White-Hammond refers to her time at BU as a critical period because of the turbulence taking place on college campuses with protests surrounding the Vietnam War and race relations in the U.S. However, she enjoyed these demonstrations, stating they "...informed who I am today." She met her husband while in college and they married in 1973 while they were in medical school.

== Career ==
White-Hammond originally focused on her respective medical field. She worked in the South End Community Health Center in Boston as a pediatrician.

However, in the 1980s she and her husband decided to pursue spiritual goals. They founded the Bethel AME Church in Boston. Their target audience was the younger demographic of Boston in response to rising youth violence in the city. As part of their efforts, their church joined forced with the Boston TenPoint Coalition, a Christian organization that works with black and brown Boston youth to mitigate the harms of street violence. This inspired her to start up "Do the Write Thing," a creative writing ministry for girls in the city of Boston that held meetings in the AME church and in juvenile detention centers.

In the early 2000s, White-Hammond traveled to Africa to provide medical services in Botswana, South Africa, and Ivory Coast. During a visit to Darfur refugee camps, she was accompanied by Liz Walker and Linda Mason. On this trip, she learned that Sudanese women and girls being enslaved because of the Sudanese civil war (2023–present).

White-Hammond raised funds with an anti-slavery organization in Boston and a Christian solidarity organization based in Switzerland. The funding was used to buy the freedom of 6,000+ enslaved women and girls.

The rescued women and children were keen to get better education and requested White-Hammond's assistance. This inspired her and her co-founder Liz Walker, to create My Sister's Keeper, a faith based collective of a diverse group of women assisting various communities of women in need around the world. Through the organization, White-Hammond built a school in Sudan for the girls and an adult literacy program for their mothers.

White-Hammond was also chairwoman of the Million Voices for Darfur campaign led by the Save Darfur Coalition and was co-chair of the Massachusetts Coalition to Save Darfur. She later became the chair of the Save Darfur Coalition group. As the Managing Director of the Coalition, she led the call for President Bush to send a presidential envoy to Sudan through a petition signed by political and NGO leaders.

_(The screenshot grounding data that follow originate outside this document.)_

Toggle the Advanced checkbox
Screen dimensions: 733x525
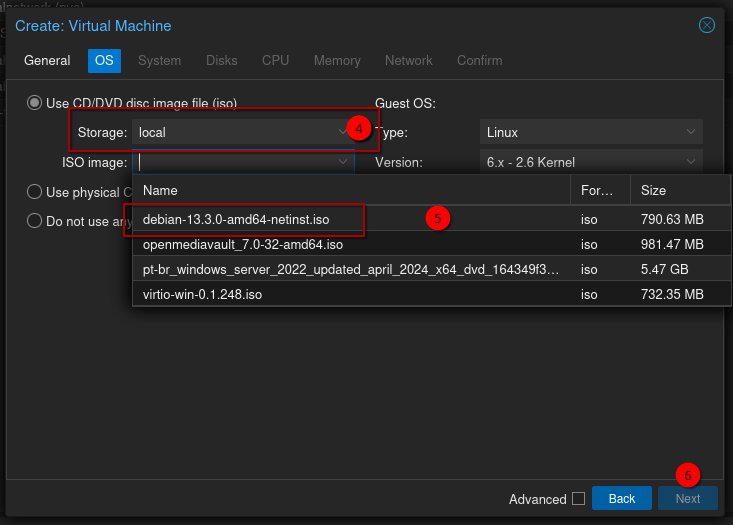pos(578,499)
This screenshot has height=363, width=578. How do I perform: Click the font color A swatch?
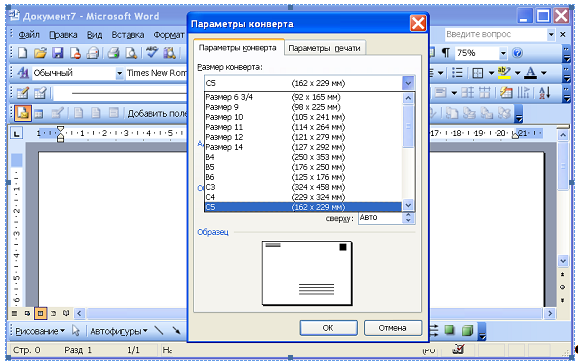click(530, 73)
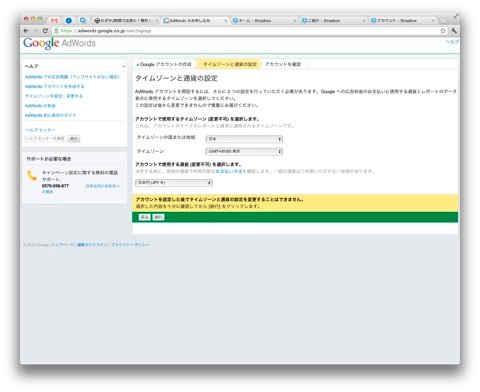Click the Google AdWords logo

[59, 43]
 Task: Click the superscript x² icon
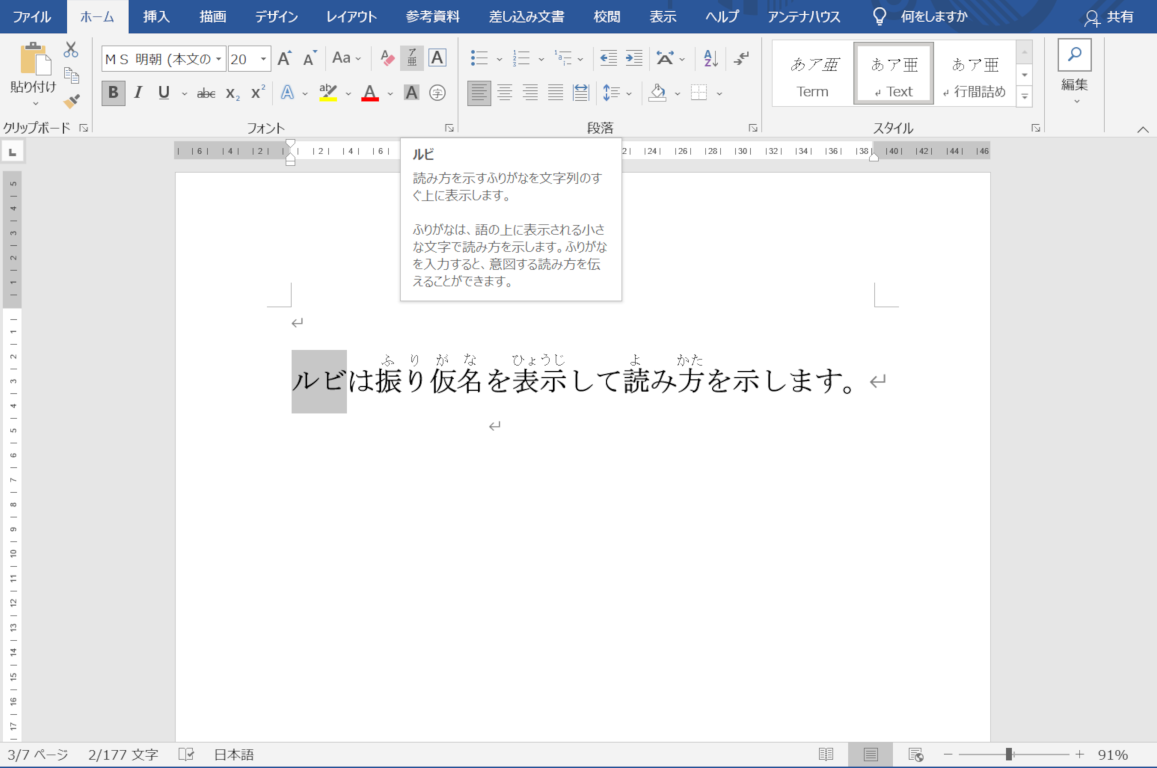point(258,93)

=== Published articles ===

- When We Label Goals of Care as “Aggressive”: Moving Away from Unintended Harms Towards Respecting Faith, Hope and Miracles in African American Christians at End-of-Life, (2022) with Elizabeth Chuang, Shena Gazaway, Moneka Thompson, and Ronit Elk.
- Witnesses and Victims Both: Healthcare Workers and Grief in the Time of COVID-19, (2021) with Michael W. Rabow, Chao-Hui Huang, and Rodney O. Tucker.

== Personal life ==
White-Hammond's husband, Ray, is the president of the Boston Foundation. Her oldest daughter, Mariama, leads a youth advocacy organization called Project Hip-Hop and her younger daughter teaches at Boston Public Schools.

== Legacy ==
White-Hammond received an honorary degree from Tufts University in 2006. The Irish Immigration Center named White-Hammond and Liz Walker as two of the "Party of Five" honorees at the 2006 Solas Awards for humanitarian work. The American Jewish Committee's Boston chapter presented Gloria White-Hammond and her husband with the Norman S. Rabb award for their humanitarian efforts in October 15, 2007.

In 2023, she was recognized as one of "Boston’s most admired, beloved, and successful Black Women leaders" by the Black Women Lead project.